Des armes nucléaires aux détecteurs de fumée
Les éléments les plus lourds actuellement connus n'ont pas d'applications pratiques. Mais pourquoi chercher plus loin ? Premièrement, la recherche fondamentale sur les éléments lourds peut aussi nous apprendre des éléments plus légers pour lesquels il existe des applications. Mais peut-être trouverons-nous un jour aussi des éléments super-lourds stables et pour lesquels une application pourra être trouvée. Tout comme les éléments plutonium, curium, californium et américium qui se sont retrouvés respectivement dans les armes nucléaires, les batteries nucléaires, le monde médical et les détecteurs de fumée.

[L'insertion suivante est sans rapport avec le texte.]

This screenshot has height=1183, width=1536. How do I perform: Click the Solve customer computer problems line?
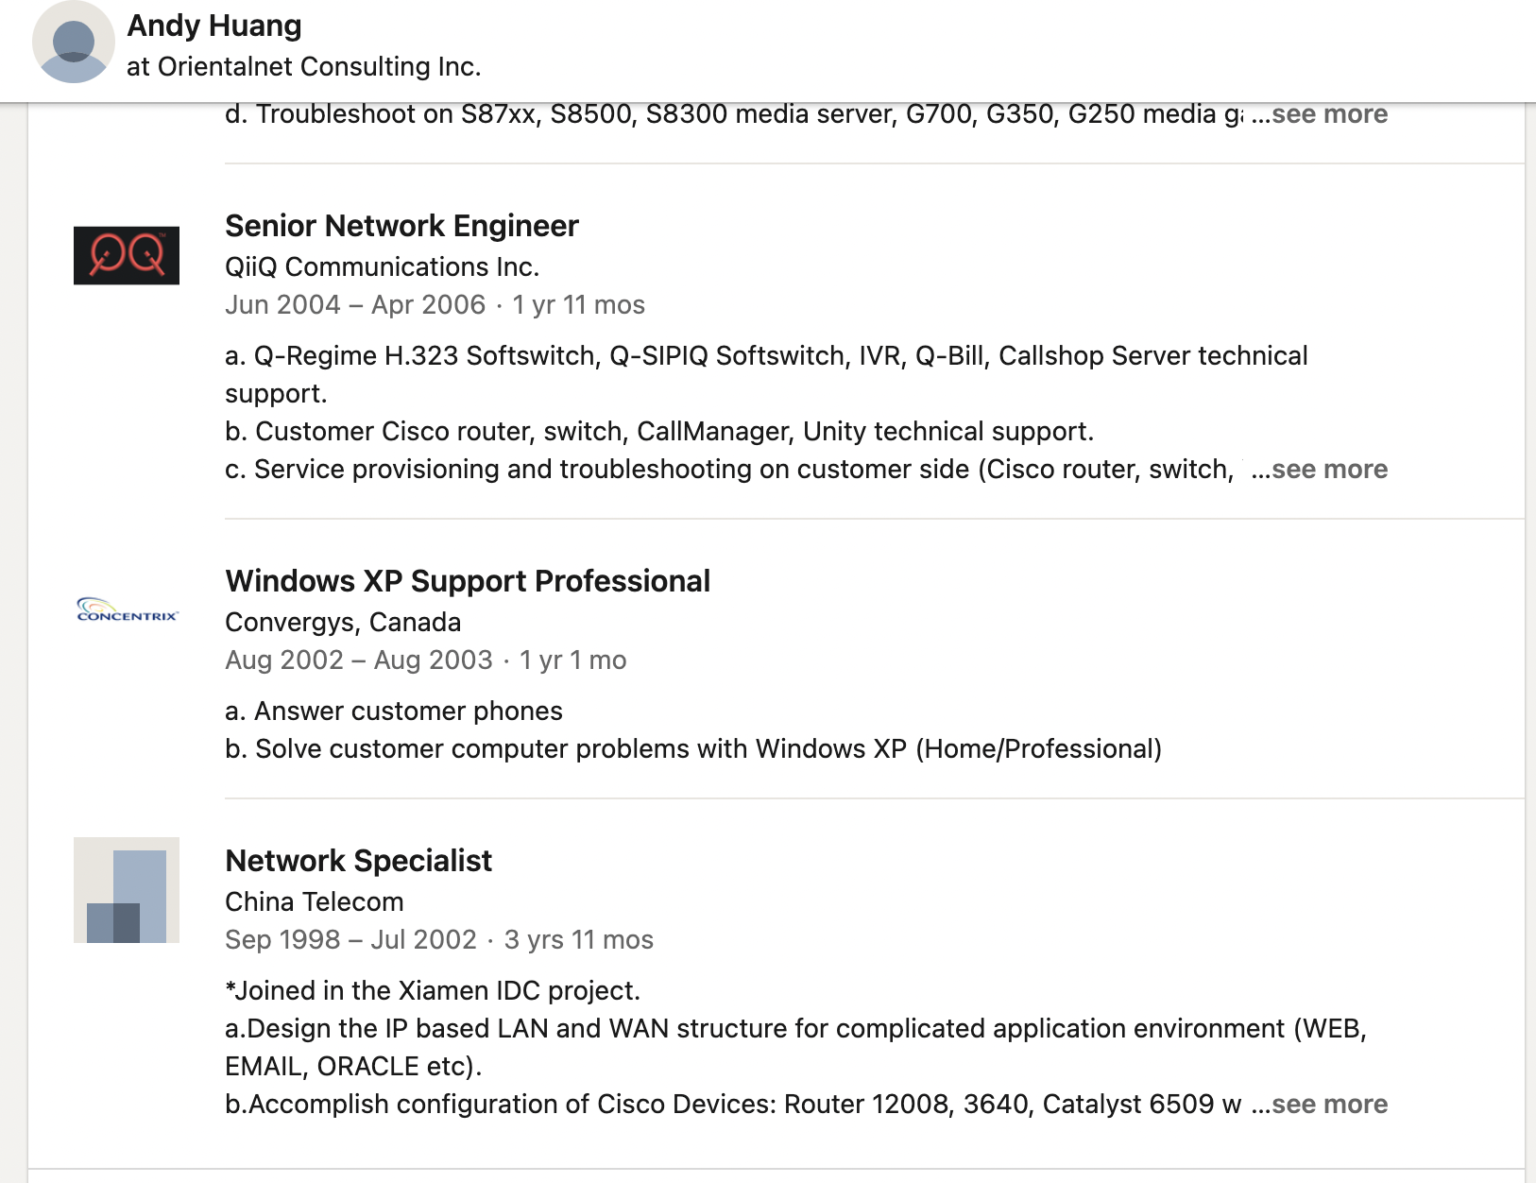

Hofmann :« Il existe des théories selon lesquelles même autour du numéro atomique 170, des noyaux atomiques pourraient encore exister. Ils auraient, contrairement à une sphère, des formes exotiques, comme un beignet ou seraient creux. Cela reste une théorie pour l'instant, mais je pense que nous devrions au moins essayer de les fabriquer."
Nouveaux éléments de chronologie
1940 Glenn Seaborg et ses collègues fabriquent pour la première fois du neptunium et du plutonium, des éléments qui ne se produisent pas naturellement.
1951 Seaborg et ses collègues reçoivent le prix Nobel de physique pour leurs découvertes.
1944-1961 Au moins dix nouveaux éléments sont fabriqués dans des laboratoires américains.
1963-1975 Les Russes rejoignent la mêlée et deviennent (co-)découvreurs de quatre nouveaux éléments, 102, 105, 106 et 107.
1982- 1996 Des scientifiques découvrent les éléments 107 à 112 à Darmstadt, en Allemagne.
2004 Des scientifiques russes revendiquent la découverte des éléments 113 et 115.
2009 L'élément à 112 protons traversera désormais la vie comme un copernique.
2011 Les éléments 114 et 116 sont renommés flerovium et livermorium.
2013 Des scientifiques suédois publient des articles sur la synthèse de l'élément 115. Plus rien ne semble s'opposer à la reconnaissance officielle.
2014 Reconnaissance officielle de l'élément 117, avec le nom temporaire "Ununseptium", qui a été découvert en 2010 par des scientifiques russes et américains.